Eventually as the outlet grows, Najafizada says they would like to be a 24/7 TV channel and be on satellite, hopefully within the first year. 

“We shouldn’t be gossiping about Afghanistan from afar. I think it’s very important for Afghan journalists, Afghan influencers, as well as friends of the country in the international community to stay engaged and make sure that when they make Afghanistan policies, Afghans are included,” says Najafizada.
 

The need for transparency around global aid, and supporting local Afghan journalists

Najafizada explains that there are two main ways that global leaders can help the issue of free press in Afghanistan: improving transparency around aid projects, and building capacity for Afghan journalists.

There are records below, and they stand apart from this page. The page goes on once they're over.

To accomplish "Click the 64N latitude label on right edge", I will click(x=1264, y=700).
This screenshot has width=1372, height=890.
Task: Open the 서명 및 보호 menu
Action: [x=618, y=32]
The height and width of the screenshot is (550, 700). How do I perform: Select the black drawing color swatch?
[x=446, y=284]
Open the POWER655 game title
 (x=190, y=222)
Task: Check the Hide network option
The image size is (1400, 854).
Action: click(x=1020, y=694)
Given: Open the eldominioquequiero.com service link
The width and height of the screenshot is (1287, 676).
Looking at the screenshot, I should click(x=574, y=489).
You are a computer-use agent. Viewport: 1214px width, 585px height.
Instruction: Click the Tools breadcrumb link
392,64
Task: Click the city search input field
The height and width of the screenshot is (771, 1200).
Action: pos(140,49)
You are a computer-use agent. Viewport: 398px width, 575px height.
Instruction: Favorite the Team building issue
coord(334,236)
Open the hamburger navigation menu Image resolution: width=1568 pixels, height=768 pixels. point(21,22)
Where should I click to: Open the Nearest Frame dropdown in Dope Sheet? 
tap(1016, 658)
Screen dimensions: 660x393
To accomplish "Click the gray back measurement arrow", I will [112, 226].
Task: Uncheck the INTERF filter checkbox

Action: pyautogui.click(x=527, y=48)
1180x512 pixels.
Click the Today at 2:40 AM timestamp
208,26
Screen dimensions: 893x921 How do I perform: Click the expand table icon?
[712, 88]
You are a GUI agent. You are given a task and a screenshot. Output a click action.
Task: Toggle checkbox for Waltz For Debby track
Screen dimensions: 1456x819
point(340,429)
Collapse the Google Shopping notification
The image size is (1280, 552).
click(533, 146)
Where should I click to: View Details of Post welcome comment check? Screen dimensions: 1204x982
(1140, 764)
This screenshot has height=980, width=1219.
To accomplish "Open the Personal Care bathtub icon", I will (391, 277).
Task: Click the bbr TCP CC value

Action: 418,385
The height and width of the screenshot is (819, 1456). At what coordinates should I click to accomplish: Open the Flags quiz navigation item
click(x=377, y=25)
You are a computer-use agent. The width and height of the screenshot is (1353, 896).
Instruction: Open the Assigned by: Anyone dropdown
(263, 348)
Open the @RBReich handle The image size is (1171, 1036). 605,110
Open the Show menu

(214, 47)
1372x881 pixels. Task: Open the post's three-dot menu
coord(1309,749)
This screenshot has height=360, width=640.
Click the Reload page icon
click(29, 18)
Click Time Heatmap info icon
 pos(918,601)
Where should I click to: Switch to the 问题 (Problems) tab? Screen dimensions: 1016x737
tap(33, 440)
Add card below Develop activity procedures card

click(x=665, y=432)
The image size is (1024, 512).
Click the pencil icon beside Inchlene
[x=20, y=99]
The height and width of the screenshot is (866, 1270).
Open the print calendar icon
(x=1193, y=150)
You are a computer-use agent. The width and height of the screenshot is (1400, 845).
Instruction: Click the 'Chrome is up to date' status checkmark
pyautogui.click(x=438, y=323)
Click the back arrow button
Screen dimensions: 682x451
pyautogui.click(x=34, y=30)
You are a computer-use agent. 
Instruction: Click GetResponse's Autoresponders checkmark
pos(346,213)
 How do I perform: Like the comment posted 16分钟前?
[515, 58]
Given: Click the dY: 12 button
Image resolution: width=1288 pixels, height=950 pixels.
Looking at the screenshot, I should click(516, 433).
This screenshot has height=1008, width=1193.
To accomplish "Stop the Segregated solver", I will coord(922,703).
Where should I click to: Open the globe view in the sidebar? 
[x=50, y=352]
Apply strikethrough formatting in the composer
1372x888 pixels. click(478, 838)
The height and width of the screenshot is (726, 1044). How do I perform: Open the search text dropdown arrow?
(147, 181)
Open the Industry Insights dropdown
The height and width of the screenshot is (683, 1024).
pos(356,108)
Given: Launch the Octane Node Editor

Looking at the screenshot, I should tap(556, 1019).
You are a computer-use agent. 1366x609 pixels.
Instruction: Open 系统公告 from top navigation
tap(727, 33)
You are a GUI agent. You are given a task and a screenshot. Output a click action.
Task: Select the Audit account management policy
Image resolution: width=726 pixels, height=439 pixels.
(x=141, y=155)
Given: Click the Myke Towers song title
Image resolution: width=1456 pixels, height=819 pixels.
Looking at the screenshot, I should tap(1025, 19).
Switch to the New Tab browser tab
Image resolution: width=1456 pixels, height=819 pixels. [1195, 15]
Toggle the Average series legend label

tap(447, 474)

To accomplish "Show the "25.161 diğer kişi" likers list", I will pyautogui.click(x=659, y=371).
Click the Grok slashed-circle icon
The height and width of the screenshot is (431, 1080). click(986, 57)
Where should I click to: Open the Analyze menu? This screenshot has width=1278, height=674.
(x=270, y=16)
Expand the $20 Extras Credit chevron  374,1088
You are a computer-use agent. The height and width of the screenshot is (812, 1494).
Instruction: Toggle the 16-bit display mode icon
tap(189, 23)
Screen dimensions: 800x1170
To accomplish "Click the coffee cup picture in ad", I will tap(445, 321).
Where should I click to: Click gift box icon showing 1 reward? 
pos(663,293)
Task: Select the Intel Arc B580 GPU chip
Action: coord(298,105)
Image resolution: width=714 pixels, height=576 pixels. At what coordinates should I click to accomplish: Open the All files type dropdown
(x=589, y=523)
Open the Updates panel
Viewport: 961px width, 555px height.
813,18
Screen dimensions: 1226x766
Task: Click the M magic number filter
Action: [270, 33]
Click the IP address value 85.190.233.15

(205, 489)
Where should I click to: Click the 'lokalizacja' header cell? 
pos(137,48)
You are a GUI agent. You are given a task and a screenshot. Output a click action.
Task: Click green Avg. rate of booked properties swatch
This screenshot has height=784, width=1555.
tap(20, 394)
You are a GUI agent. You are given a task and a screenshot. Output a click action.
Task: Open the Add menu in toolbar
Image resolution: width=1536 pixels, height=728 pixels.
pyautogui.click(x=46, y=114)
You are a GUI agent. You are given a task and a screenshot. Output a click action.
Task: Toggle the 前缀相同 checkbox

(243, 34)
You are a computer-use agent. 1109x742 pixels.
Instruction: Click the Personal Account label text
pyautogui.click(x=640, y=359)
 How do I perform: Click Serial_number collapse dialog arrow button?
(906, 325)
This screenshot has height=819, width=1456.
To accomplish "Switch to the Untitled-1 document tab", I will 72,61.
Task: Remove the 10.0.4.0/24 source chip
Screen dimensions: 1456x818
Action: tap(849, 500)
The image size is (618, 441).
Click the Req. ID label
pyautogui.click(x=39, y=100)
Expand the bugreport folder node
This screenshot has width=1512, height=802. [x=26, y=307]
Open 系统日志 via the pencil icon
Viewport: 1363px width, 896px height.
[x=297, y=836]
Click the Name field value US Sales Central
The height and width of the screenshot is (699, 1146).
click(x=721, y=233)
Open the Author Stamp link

There has to be a communication component to every aid project that aims to support Afghanistan, says Najafizada. 

For instance, if the Canadian government contributes $100 million to Afghanistan’s health sector that is supposed to build clinics and provide health services around the country, they should be proactively giving information on the project. This includes being transparent around who is distributing the funds, how they are going to be allocated, and the timeline of the project. 

Najafizada explains that the impact of an aid project can be maximized when there’s a local awareness around it, and when the local Afghan media is part of spreading that awareness to the population. 

“I think one thing that’s unique about the Taliban is that every time they come to power, they kill confidence and they kill hope. And then they kill, of course, debate. And that’s why there isn’t much of a discussion happening inside the country, particularly at national level,” says Najafizada.“Hopefully, that’s something that the diaspora could help with.” 

Building capacity for Afghan journalists is another important element of strengthening free press in the country, and something funders should be supporting, according to Najafizada.

“We come from a country where we have been heavily focused on politics for the past 20 years. When the pandemic happened, we were struggling with how to report on health, we didn’t know we didn’t know how to cover it,” says Najafizada. 

He adds that international aid reporting is also part of the training needed for Afghan journalists, both inside and outside the country. This also needs funding, Najafizada says.

“There is an absence of state and government in Afghanistan, particularly a recognized one, but it doesn’t mean that the country doesn’t exist. It doesn’t mean that 40 million Afghans don’t exist,” says Najafizada. “And they have to be engaged; I don’t see that happening enough.”